Sicherheitskontrolle

Eine der Sicherheitskontrollen in Kaufhäusern, Geschäften, Malls, Banken Verwaltungen und Behörden.

Im philippinischen Alltag gehört zu einem Unternehmen, was etwas auf sich hält, mindestens einen sogenannten“Security Guard“ (Wachmann) zu haben, es kann auch eine Wachfrau sein oder eine gemischte Mannschaft, wenn es mehrere sind.

Dieser ist meist am Eingang postiert. In kleinen Geschäften ist er nichts anderes als der Türsteher, der auch beim Einpacken der Waren behilflich ist, sonst würde er ja nur rumstehen oder -sitzen. In der Nachtschicht sieht man sie oft eingeschlafen auf ihrem Stuhl zusammengesunken.

Die „gründliche“ Kontrolle wird mit einem Holzstäbchen durchgeführt. Frauen müssen ihre Handtaschen aufmachen, Männer die Kopfbedeckung abnehmen und Jugendliche ihren Rucksack öffnen.

In einer unserer großen Malls befindet sich in der 2. Etage ein Postschalter. Wer da nun mit einem Paket zur Aufgabe an einem der Eingänge in die Mall ankommt, so wie ich, der muss seine Kappe abnehmen und die Frage beantworten, wohin man mit dem Paket wolle und vielleicht noch was darin ist. Aufmachen brauchte ich es nicht, das würde ich auch nicht tun, denn dann hat der Postschalter innerhalb der Mall nichts zu suchen, sondern müsste nach außen verlegt werden.

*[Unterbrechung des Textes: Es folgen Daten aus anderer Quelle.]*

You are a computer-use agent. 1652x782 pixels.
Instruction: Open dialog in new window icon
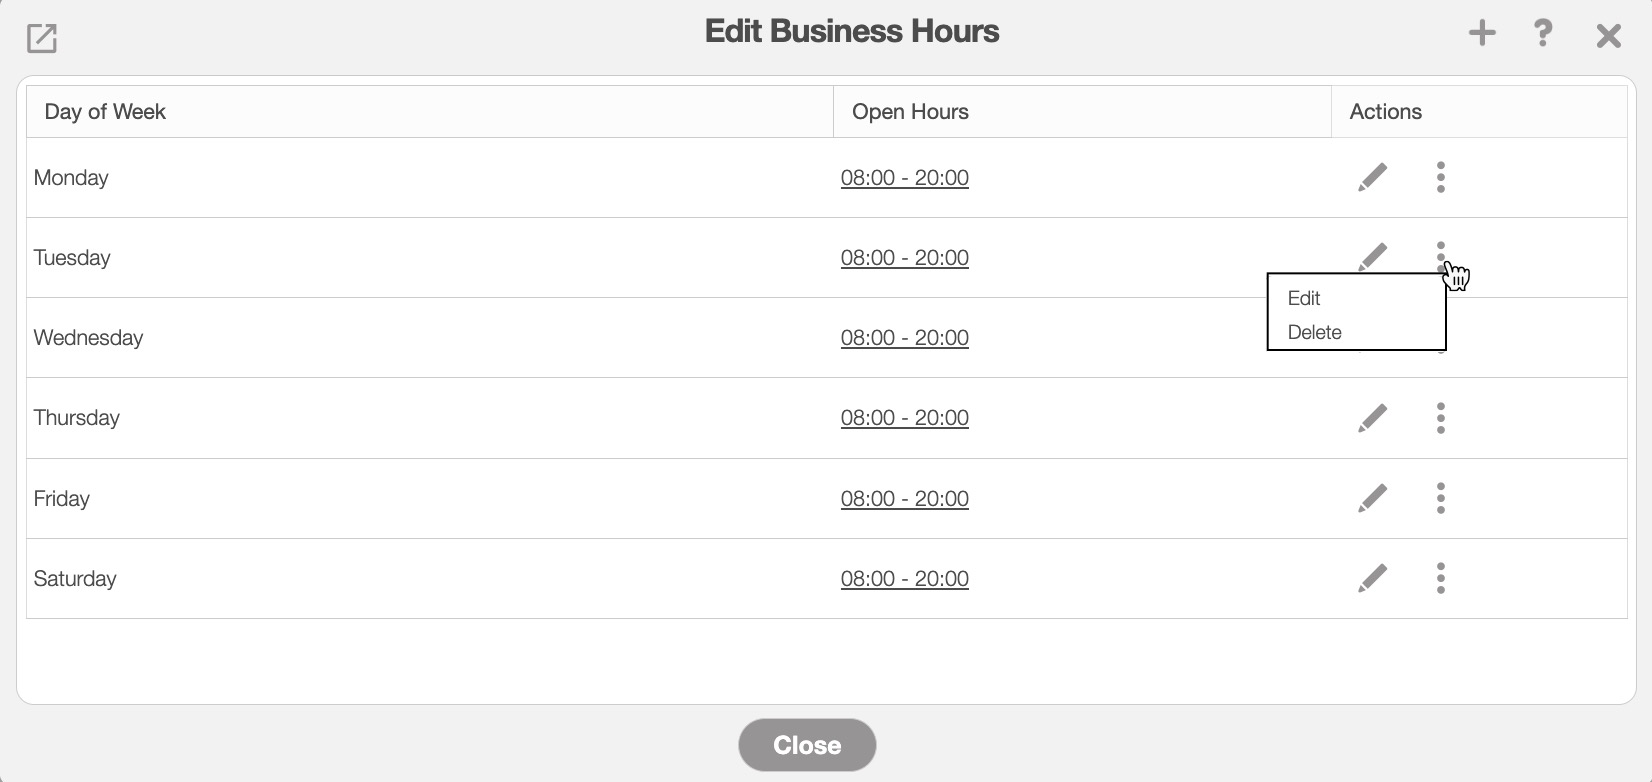pos(42,38)
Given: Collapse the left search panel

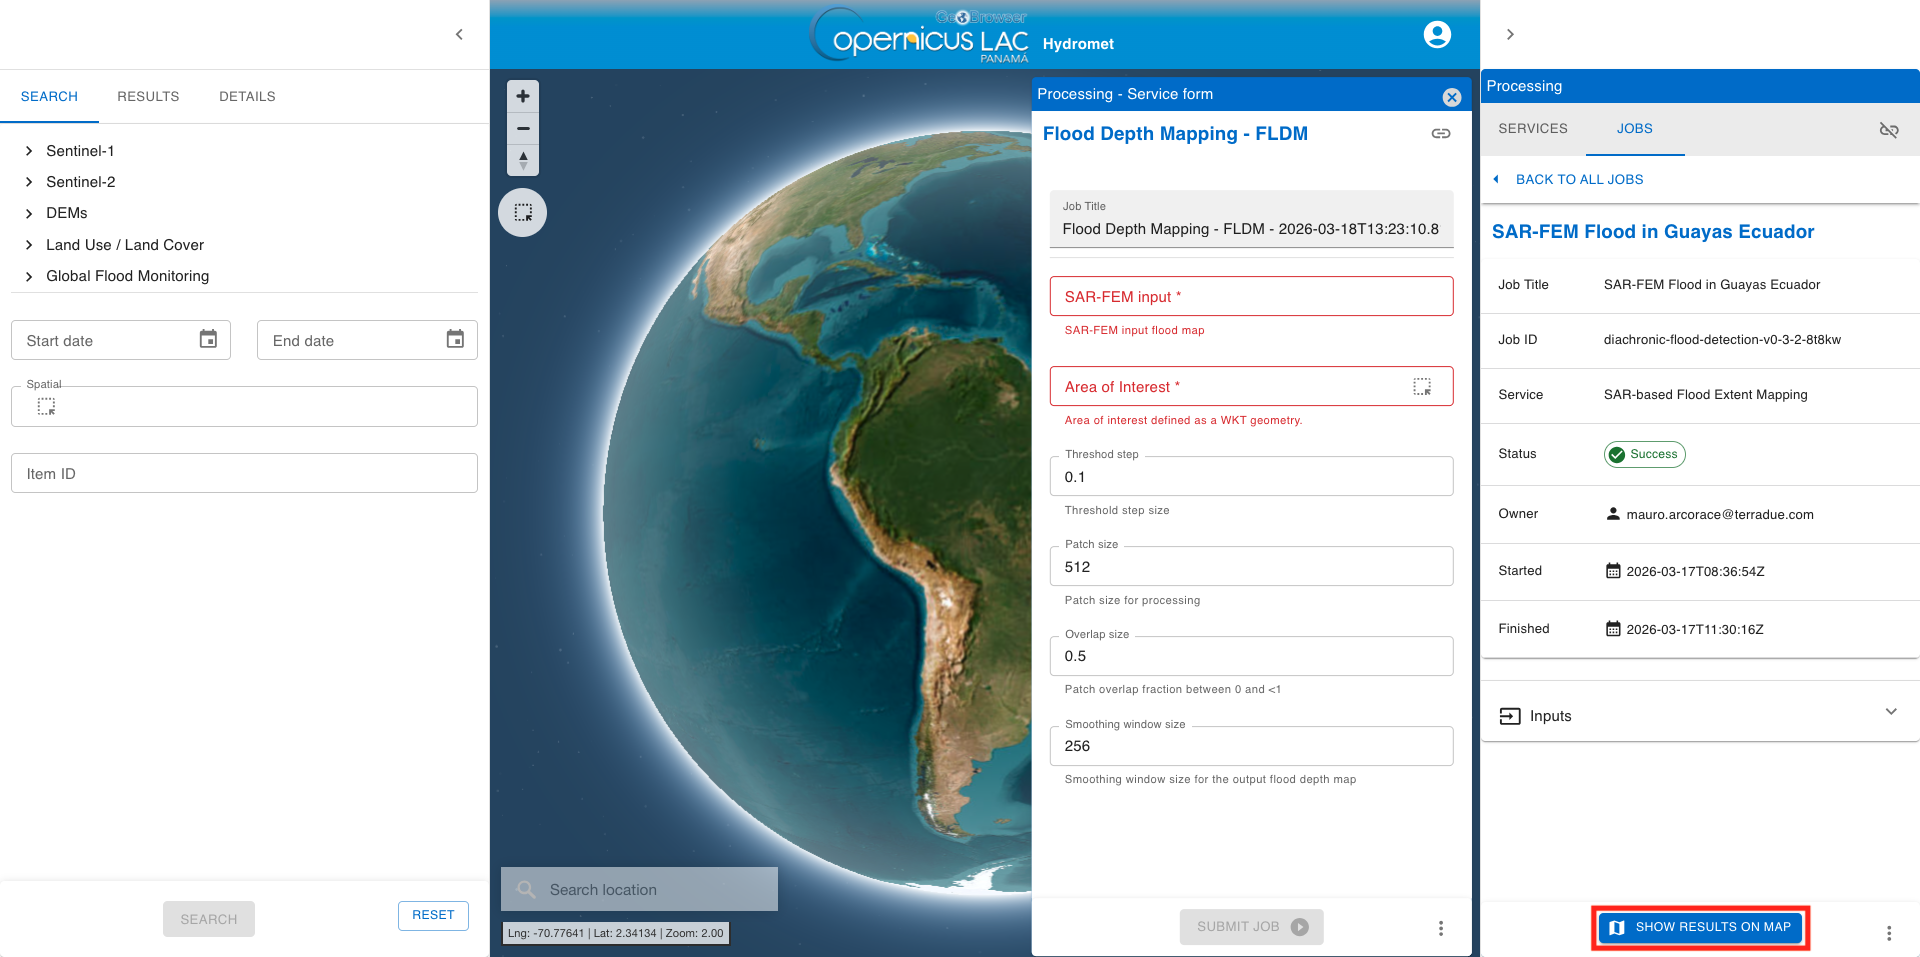Looking at the screenshot, I should tap(459, 35).
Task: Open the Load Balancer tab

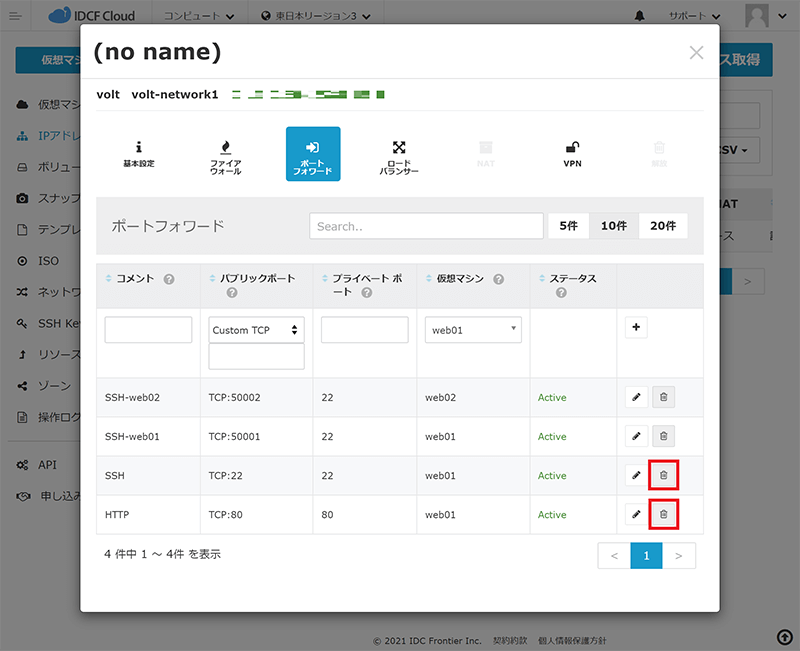Action: pos(399,154)
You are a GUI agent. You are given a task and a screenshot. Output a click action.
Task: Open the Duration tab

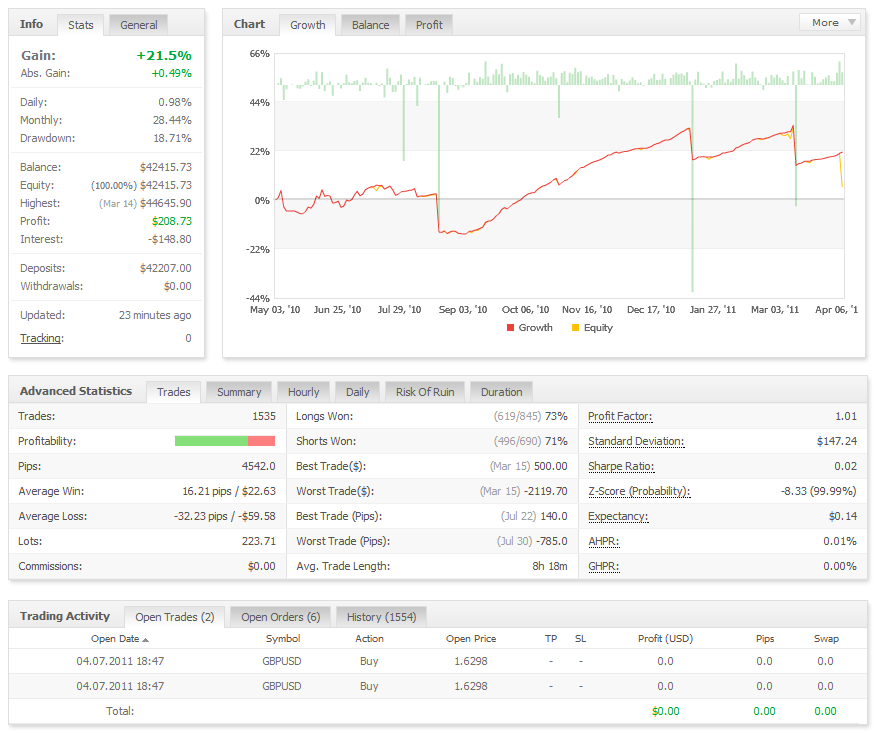coord(501,392)
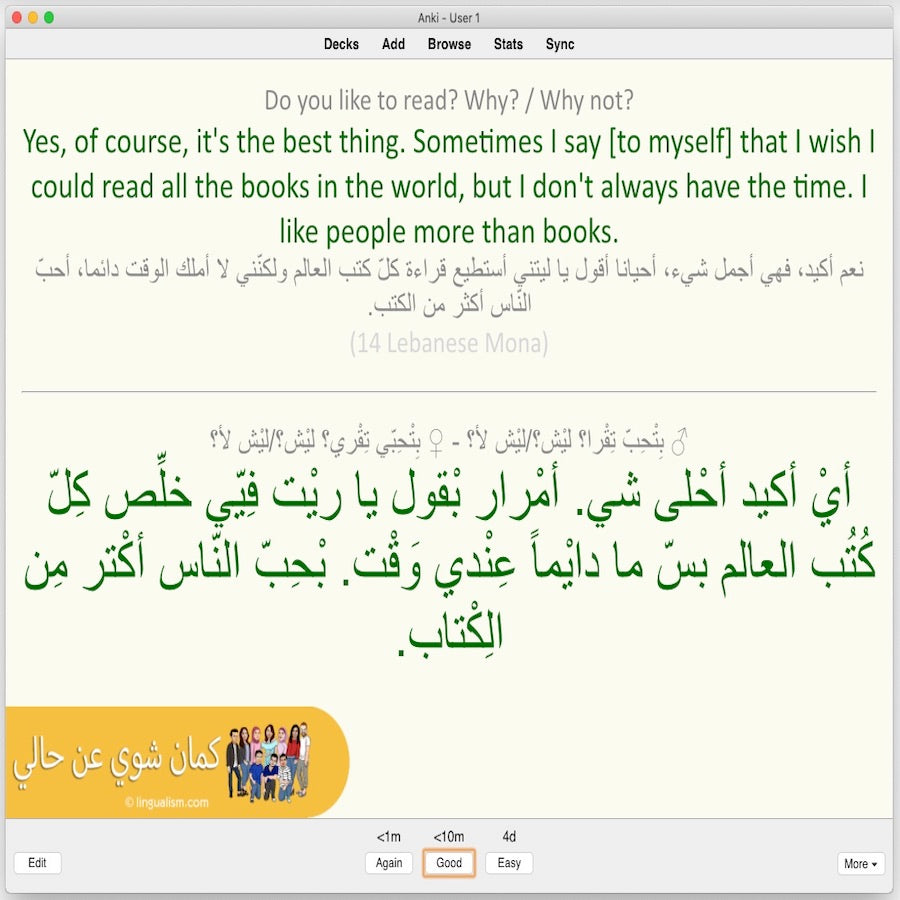Image resolution: width=900 pixels, height=900 pixels.
Task: Edit the current card
Action: (x=37, y=862)
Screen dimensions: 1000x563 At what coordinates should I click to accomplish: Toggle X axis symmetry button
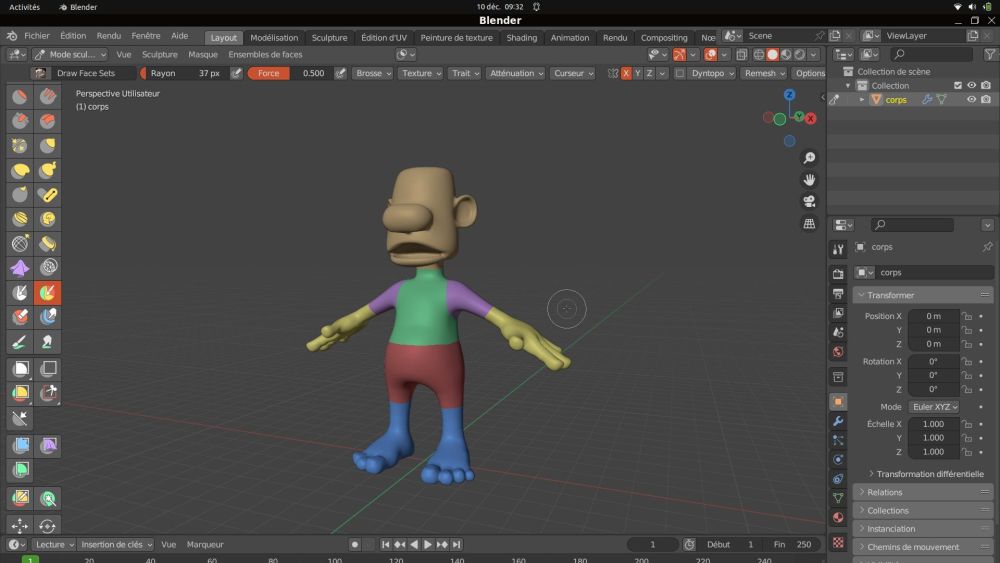coord(627,73)

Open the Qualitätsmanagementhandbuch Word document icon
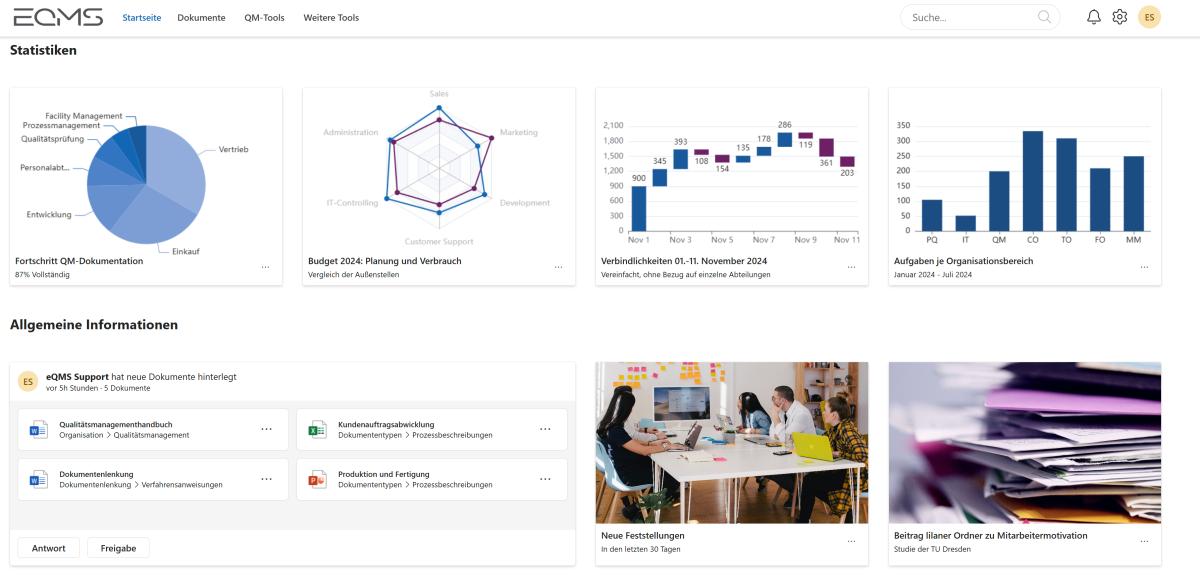point(38,430)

Sicher für mich ist nur, dass durch diese Sicherheitskräfte nichts sicherer wird.

Diese sogenannten Sicherheitskräfte sind für mich eine Dekoration für jedes Unternehmen mit ihren geschniegelten Uniformen und den blank geputzten Schuhen mit den weit abgetretenen Sohlen.

Da geben mir junge Polizeibeamte auf Streif in der Stadt ein wesentlich besseres Gefühl.